What the task requires - Using the records provided below, locate and copy each line that contains the word "Given".

*** Opening Dataset content ***

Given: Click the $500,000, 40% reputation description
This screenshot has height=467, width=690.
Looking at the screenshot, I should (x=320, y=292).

*** Closing Dataset content ***
*** Opening Dataset content ***

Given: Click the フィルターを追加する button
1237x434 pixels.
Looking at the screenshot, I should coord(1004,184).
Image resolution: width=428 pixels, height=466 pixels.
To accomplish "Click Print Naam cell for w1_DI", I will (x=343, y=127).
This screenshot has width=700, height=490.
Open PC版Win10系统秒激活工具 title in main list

*** Closing Dataset content ***
*** Opening Dataset content ***

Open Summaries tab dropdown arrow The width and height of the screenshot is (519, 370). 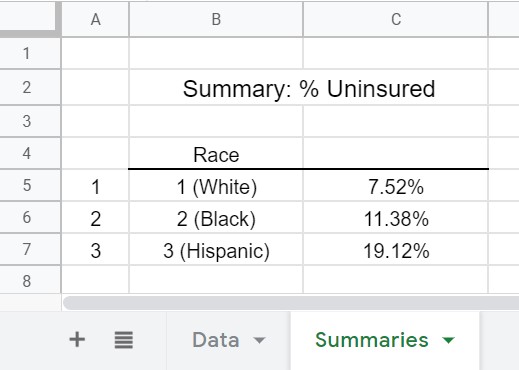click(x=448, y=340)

*** Closing Dataset content ***

Output for this task -
Given: Click the $500,000, 40% reputation description
Given: Click the フィルターを追加する button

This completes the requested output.